Attracting New Integrations By Simplifying Your API

Using an API Gateway, we're able to onboard API partners with relative ease while having the flexibility to safely update our applications.

Attracting New Integrations By Simplifying Your API

With a top-notch set of integrations, your product becomes an even more important part of the workflows your customers rely on. To get and retain those integrations, you must have a public API that’s developer-friendly and expandable. As your application grows and changes, you’ll want to add functionality to (or otherwise reorganize) its API as well. With every breaking change, though, you risk losing the developers that use your API and, critically, their integrations that your customers might be relying on.

It might simply not be worth the time for a partner to rewrite their integration if your endpoints keep changing!

So "measure twice, cut once" is critical here — especially for the first version of your API, when you’re still building trust with external developers. At Riskalyze, since advisors actively use many of our integrations as a core part of their day-to-day, we decided to make working with future versions of our API simpler by adding a gateway server in front of our API.

Simplifying Your API

Working in fintech, I’ve seen APIs that required pages of documentation just to understand the simplest operations.

By simplifying your API, you encourage developers to try an integration with your product instead of your competitor's.

When you start building your API, it may look similar to the diagram below. In this example, we have a single API server that our partners can connect their app to. Authorization is handled by, and all objects are returned from, this one server.

This works well for a simple API, but what if your product expands and you need to split your public API amongst a group of API microservices? In this example, we've created an auth microservice, a client microservice, and a portfolio microservice. We could introduce a breaking change into our API by requiring all of our API partners to update the URLs used for each service. Instead of the simple diagram above, we’d need to give our API partners the more complex diagram below.

There’s got to be a better way! What if we could abstract out the complexity of our API's infrastructure and make future changes without breaking existing integrations? With a small proxy service we can proxy all of the API requests from our API partners to the correct microservice — all while providing them the same easy-to-understand endpoints with the same base URL.

While at first glance this may look more complex, any external developers only ever need to know about the top two lanes (Partner App and API Gateway). That’s exactly the same as the original diagram we started with!

By using a proxy server for your public API, you can make major changes to your internal architecture without requiring new development from, or creating breaking-change-downtime for, your existing API partners.

What if you already have an existing API? You can still set up a proxy service. Simply set up routes in the proxy service to point to your existing API endpoints. Once you have launched the proxy service, point the URL of the existing API to the proxy service.

Under The Hood

Let's take a look at what this setup might look like. We're using the Express framework as a base for our gateway service and proxying our requests with HttpProxy. We've added in a few more dependencies to our actual server, but HttpProxy has a good example of a basic proxy server.

We chose Node.js for our API Gateway because of its low overhead and speed, but there are many other good options out there.

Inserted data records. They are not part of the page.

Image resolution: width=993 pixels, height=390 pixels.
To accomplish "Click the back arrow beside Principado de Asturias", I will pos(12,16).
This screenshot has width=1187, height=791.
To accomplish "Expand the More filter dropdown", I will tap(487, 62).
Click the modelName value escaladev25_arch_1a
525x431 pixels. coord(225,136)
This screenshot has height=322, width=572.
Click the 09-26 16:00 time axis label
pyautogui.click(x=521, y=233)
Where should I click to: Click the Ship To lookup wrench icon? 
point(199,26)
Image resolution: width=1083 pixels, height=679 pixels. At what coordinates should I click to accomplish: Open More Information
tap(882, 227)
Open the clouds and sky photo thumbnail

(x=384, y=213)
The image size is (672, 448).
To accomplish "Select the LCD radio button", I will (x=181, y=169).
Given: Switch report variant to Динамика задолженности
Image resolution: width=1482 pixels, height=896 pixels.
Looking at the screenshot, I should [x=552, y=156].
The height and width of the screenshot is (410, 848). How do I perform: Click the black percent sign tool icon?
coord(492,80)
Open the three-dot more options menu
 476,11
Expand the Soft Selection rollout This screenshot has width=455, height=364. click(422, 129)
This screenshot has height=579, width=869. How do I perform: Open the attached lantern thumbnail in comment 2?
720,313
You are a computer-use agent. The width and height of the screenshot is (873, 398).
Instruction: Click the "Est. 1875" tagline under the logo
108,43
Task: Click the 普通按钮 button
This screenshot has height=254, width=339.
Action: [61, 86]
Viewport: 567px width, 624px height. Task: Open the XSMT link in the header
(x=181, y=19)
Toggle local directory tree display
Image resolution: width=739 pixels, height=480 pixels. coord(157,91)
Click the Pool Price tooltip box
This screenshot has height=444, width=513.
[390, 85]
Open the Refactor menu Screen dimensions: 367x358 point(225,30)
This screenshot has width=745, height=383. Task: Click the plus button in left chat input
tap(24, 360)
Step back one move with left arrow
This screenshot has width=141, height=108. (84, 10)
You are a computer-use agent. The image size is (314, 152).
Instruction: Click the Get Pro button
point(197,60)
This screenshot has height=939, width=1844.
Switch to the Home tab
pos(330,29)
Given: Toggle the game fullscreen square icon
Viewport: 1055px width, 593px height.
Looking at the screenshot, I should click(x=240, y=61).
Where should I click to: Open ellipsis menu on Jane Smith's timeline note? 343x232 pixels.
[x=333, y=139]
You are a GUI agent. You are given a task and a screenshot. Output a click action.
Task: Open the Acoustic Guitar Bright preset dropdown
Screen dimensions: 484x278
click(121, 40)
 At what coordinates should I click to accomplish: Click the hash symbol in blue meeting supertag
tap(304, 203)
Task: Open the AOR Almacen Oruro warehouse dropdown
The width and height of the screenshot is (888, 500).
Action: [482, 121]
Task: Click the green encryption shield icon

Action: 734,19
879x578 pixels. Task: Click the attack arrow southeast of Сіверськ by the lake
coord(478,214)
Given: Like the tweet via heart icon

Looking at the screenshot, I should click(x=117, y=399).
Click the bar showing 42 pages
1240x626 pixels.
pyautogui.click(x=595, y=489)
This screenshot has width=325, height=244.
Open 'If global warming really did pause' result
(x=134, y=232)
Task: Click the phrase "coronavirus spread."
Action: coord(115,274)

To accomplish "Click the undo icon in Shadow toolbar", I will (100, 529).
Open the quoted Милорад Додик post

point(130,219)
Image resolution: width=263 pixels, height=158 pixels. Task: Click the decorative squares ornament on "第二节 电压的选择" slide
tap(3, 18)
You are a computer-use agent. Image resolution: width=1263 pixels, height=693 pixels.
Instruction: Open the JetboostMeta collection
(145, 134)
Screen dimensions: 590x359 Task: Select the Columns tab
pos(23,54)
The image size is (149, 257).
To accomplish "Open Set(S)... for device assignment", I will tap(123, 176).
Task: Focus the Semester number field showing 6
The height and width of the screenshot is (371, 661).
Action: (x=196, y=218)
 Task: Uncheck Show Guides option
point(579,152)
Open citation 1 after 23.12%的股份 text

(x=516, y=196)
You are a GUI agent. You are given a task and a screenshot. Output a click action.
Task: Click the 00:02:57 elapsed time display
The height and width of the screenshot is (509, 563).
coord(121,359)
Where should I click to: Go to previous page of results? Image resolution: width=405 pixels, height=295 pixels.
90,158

Choose a programming language that you’re comfortable with that supports a high number of concurrent threads.

Step 1: Resolve Your Routes

Let's assume that your API already exists at https://api.example.com/v1 with endpoints for /auth, /clients and /portfolios. Your new microservices live at https://auth.example.com/v1, https://clients.example.com/v1, and https://portfolios.example.com/v1. You will need to store those relationships in either a database or code. Is this the first version of your API? You can use the same routes to provide the same basic-API-like endpoints to the developers using your API.

Step 2: Handle Any Scoping or Permissions

This is likely in addition to any app-level permissions or scopes. Apply your own business logic needs as required, but you'll want to at least have access controls for your different services handled here. For example, if a given API partner cannot access your portfolio endpoints, they should not be able to hit the portfolio microservice.

Step 3: Proxy Requests

Now that you've resolved your routes and handled any permission issues, it's time to proxy the request to a microservice. We can do that using the following code:

function proxy(req, res, microservice_route) {
	proxyServer = HttpProxy.createProxyServer({});
	proxyServer.web(req, res, {
		target: microservice_route
	});
}

Step 4: Documentation

If you haven't already documented your API, now is the time while everything is still fresh in your memory. Having good API documentation will further encourage others to choose your product for an integration they may be developing. It will also allow you to focus on building the next great addition to your API or product instead of spending that time on API support.

Wrapping It Up

Using an API Gateway, we're able to onboard API partners with relative ease while having the flexibility to safely update our applications. While advisors love our product on its own, we've strengthened those relationships by having a number of well-used integrations. As we continue to move to microservices, we have an easy way to increment our API to newer versions, and a clear path forward to scale our API without introducing breaking changes.